In resurrecting the course at Spelman (and I take only partial credit in this endeavor, as I have a team of mentors on campus who help me make my visions reality for our students), I accepted the task of writing a new syllabus for journalism workshop that would both expose our students to journalism as a tradition and speak to their work as potential Black women journalists.
As I prepare for a new semester, I return to the journalism workshop syllabus I wrote and I honestly wish I could “take the course” myself after reading the description and course goals. Please see such materials below and note that any unauthorized copying of class materials is a violation of federal law and may result in legal actions.
Journalism Workshop I
Instructor: Dr. Calaya Michelle Stallworth
COURSE DESCRIPTION: This course takes student writers through the process of conceptualizing, researching/investigating, writing and editing quality journalistic pieces for various media outlets. Students also study standards and practices of traditional journalism. Finally, this course investigates the necessary role of the black journalist in covering all news, particularly news of the diaspora that is rarely (or falsely) covered in mainstream media, from a black perspective speaking to both a broad world audience and those in the underserved diaspora.

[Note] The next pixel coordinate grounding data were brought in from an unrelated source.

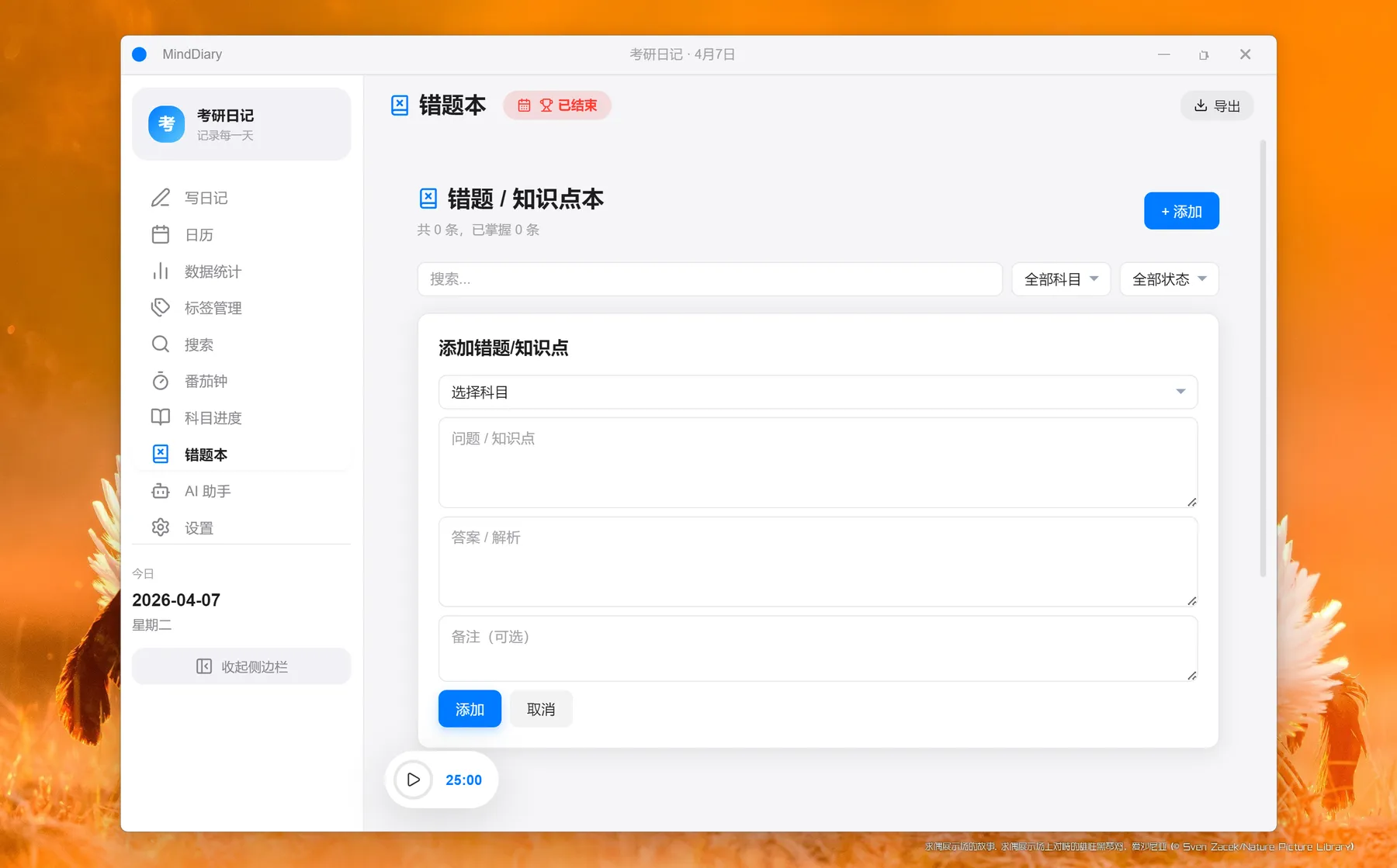Select the tag icon for 标签管理
The image size is (1397, 868).
[x=161, y=308]
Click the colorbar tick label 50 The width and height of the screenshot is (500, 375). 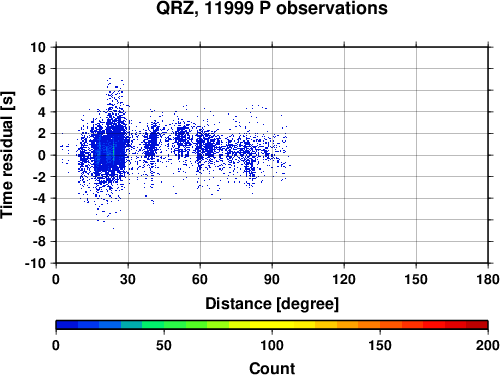pyautogui.click(x=164, y=346)
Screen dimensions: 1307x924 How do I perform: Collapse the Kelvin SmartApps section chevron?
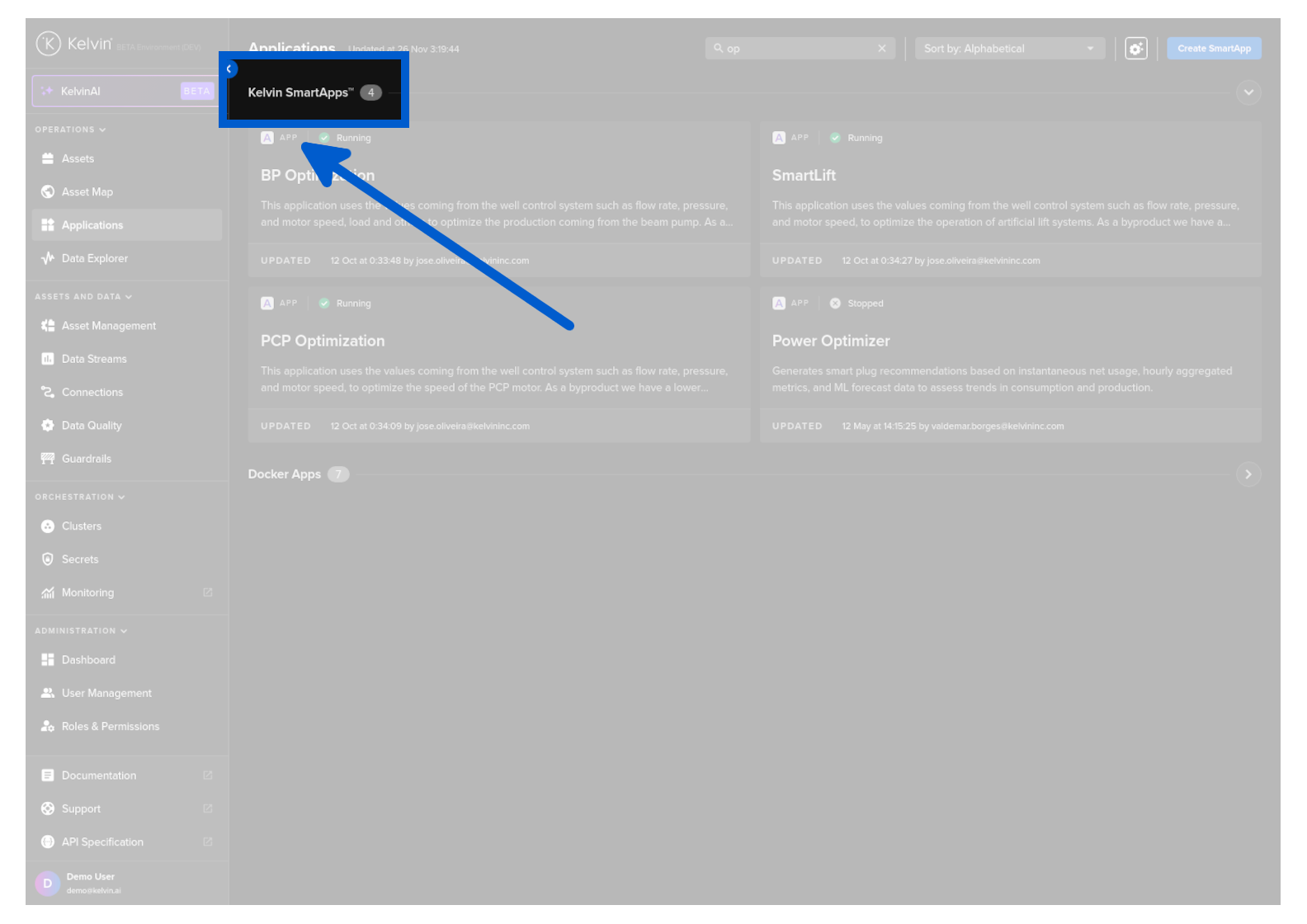click(1248, 92)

COURSE GOALS: At the end of the semester, a student who has successfully completed this course will be able to:
- Engage journalistic works critically and be able to identify key elements of style and structure, as a means of further refining her own writing.

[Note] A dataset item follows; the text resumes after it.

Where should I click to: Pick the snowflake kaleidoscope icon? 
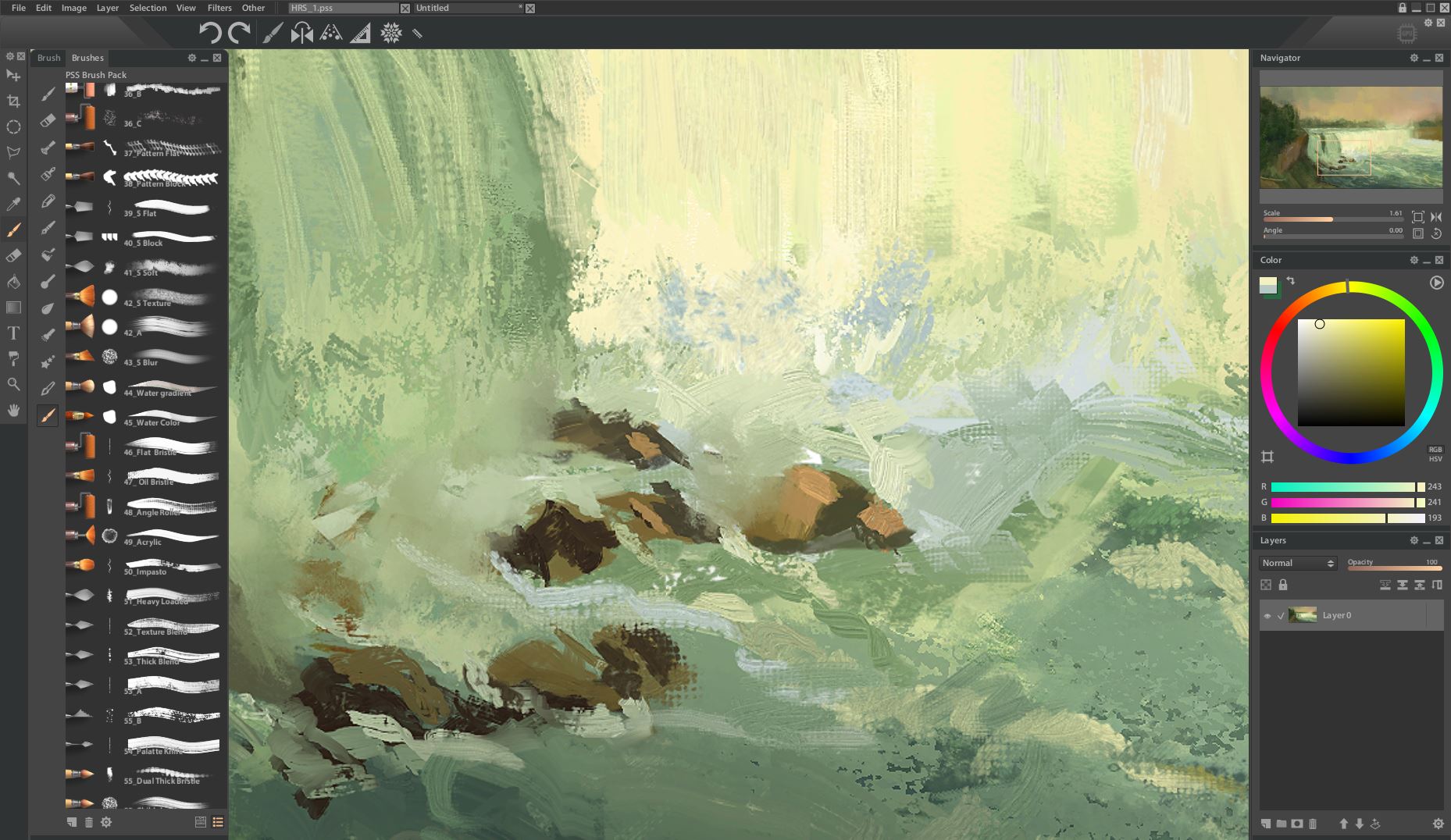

- Understand the importance of journalistic integrity, and due diligence in research and investigation
- Develop and revise her own work
- Identify key terms associated with journalism
- Identify key journalists and journalistic styles
- Demonstrate an awareness of audience and purpose, with an eye to the particular demands of the industry
- Demonstrate an understanding of writing as both a process and a product, one which requires drafting, revising, and editing
- Discuss her writing in critical ways
- Engage in intellectual critique with clearly articulated respect
- Identify her strengths as a critical reader, writer, and thinker and develop strategies for improvement in areas which need further refinement
Also included in the syllabus are a note to my students and a part of the mission statement of Freedom’s Journal, the first Black newspaper. See below:
A note from the instructor: Things I want you to do this semester (this list will only get longer): BE CURIOUS, inquire, stop judging, let your stories tell themselves, learn new words, fall in love with words, become an anthropologist, get angry about how you’ve been taught to see the world, discover two journalists you love–one dead, one alive, discover and fall in love with a serious journalistic publication; discover and fall in love with an introspective and intellectual journalistic podcast, discover and fall in love with a free and unsold radio program on public radio…(more to come—What would you add?)
Freedom’s Journal, 1827
“We wish to plead our own cause. Too long have others spoken for us. Too long has the public been deceived by misrepresentation of things which concern us dearly. It shall ever be our daily duty to vindicate our brethren, when oppressed, and to lay the cause before the public… From the press and the pulpit we have suffered much by being incorrectly represented. Men… have not hesitated to represent us disadvantageously, without becoming personally acquainted with the true state of things. ”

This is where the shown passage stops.